MONTRÉAL, Québec, November 2, 2015 – IOU Financial Inc. (TSX Venture Exchange: IOU) (“IOU Financial” or the “Company”), a leading online lender to small businesses, is pleased to announce that it has closed its previously announced private placement of 10% convertible unsecured subordinated debentures (the “Debentures”) for gross proceeds of $9,208,000 (the “Offering”).
The Offering consisted of a brokered private placement on a “best efforts” agency basis for an aggregate of $9,208,000 in principal amount of Debentures, at a price of $1,000 per Debenture, through Palos Management Inc. (the “Agent”).
The Debentures will mature on December 31, 2020, will bear interest at a rate of 10% per annum, payable monthly and commencing on November 30, 2015, and will be convertible at their holders’ option into common shares of IOU Financial (“Common Shares”) at a price of $0.75 per Common Share (the “Conversion Price”), representing a conversion rate of 1,333.33 Common Shares for each $1,000 principal amount of Debentures. The Company will have the right to force the conversion of the Debentures into Common Shares at any time on or after December 31, 2018 should the 20-day volume weighted average price of the Common Shares on the TSX Venture Exchange (the “TSX-V”) exceed 125% of the Conversion Price.

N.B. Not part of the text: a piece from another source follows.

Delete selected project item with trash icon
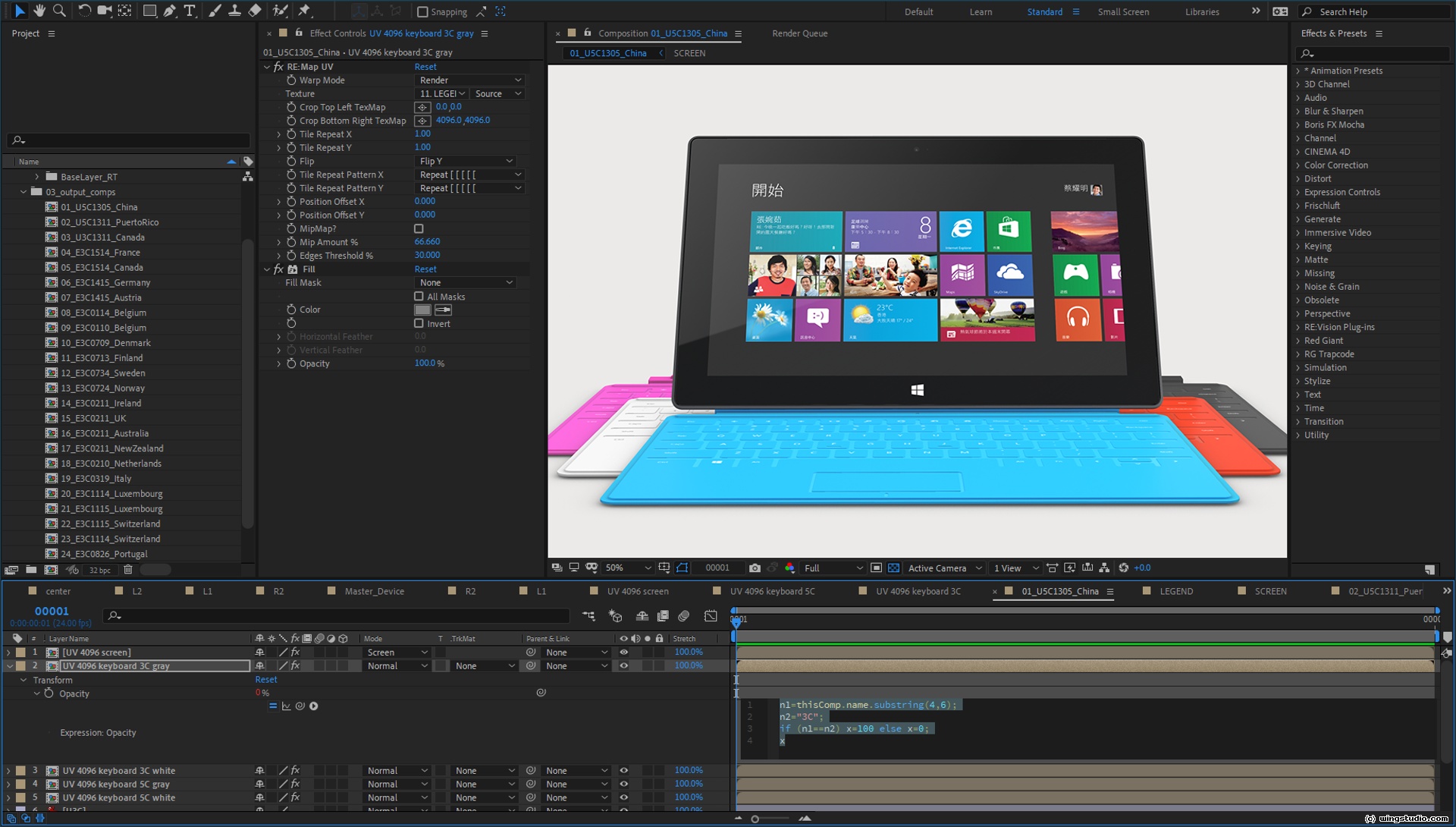The width and height of the screenshot is (1456, 827). pos(128,570)
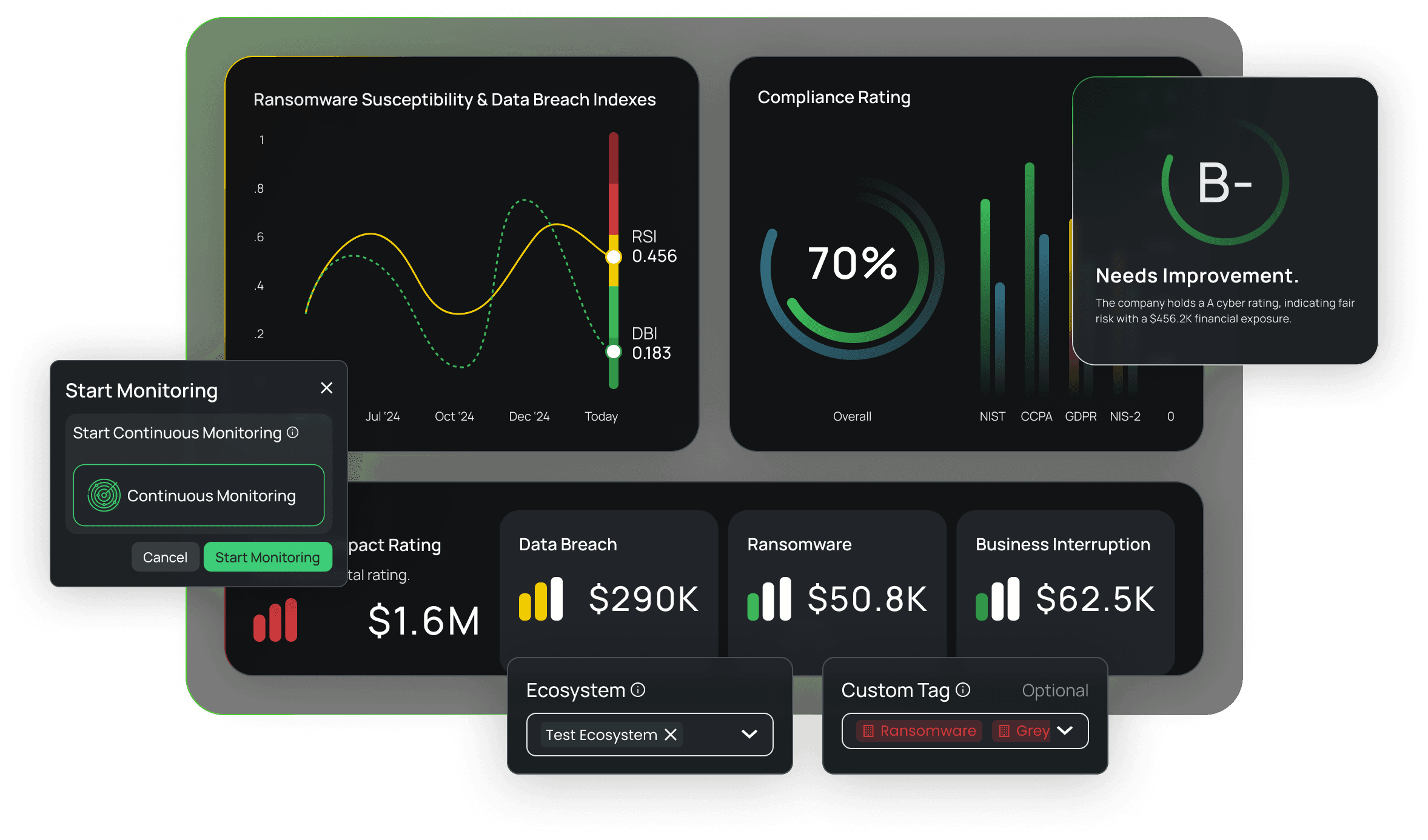This screenshot has height=840, width=1428.
Task: Select the red Ransomware tag chip
Action: click(919, 731)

The net proceeds of the Offering will be used primarily by IOU Financial to finance small business loans in the Company’s target markets and for general corporate purposes. The Offering is subject to final approval of the TSX-V. The Agent has the option, exercisable in whole or in part until November 24, 2015 (subject to any extension that may be granted by the TSX-V), to sell up to an additional $1,500,000 in principal amount of Debentures. The Company anticipates that a subsequent closing will occur on or about November 20, 2015.
In connection with the Offering, the Company paid the Agent a cash commission of $230,200 representing 2.5% of the total gross proceeds of the Offering, and paid sub-agents an additional cash commission of an aggregate of $23,250 representing 2.5% of the gross proceeds raised by each of them.
Pursuant to applicable securities laws, all securities issued pursuant to the Offering are subject to a hold period of four months plus one day following the closing of the Offering. The Debentures will not be listed or posted for trading on the TSX-V.
This news release does not constitute an offer of securities for sale in the United States. The securities being offered have not been, nor will they be, registered under the United States Securities Act of 1933, as amended, and such securities may not be offered or sold within the United States absent U.S. registration or an applicable exemption from U.S. registration requirements.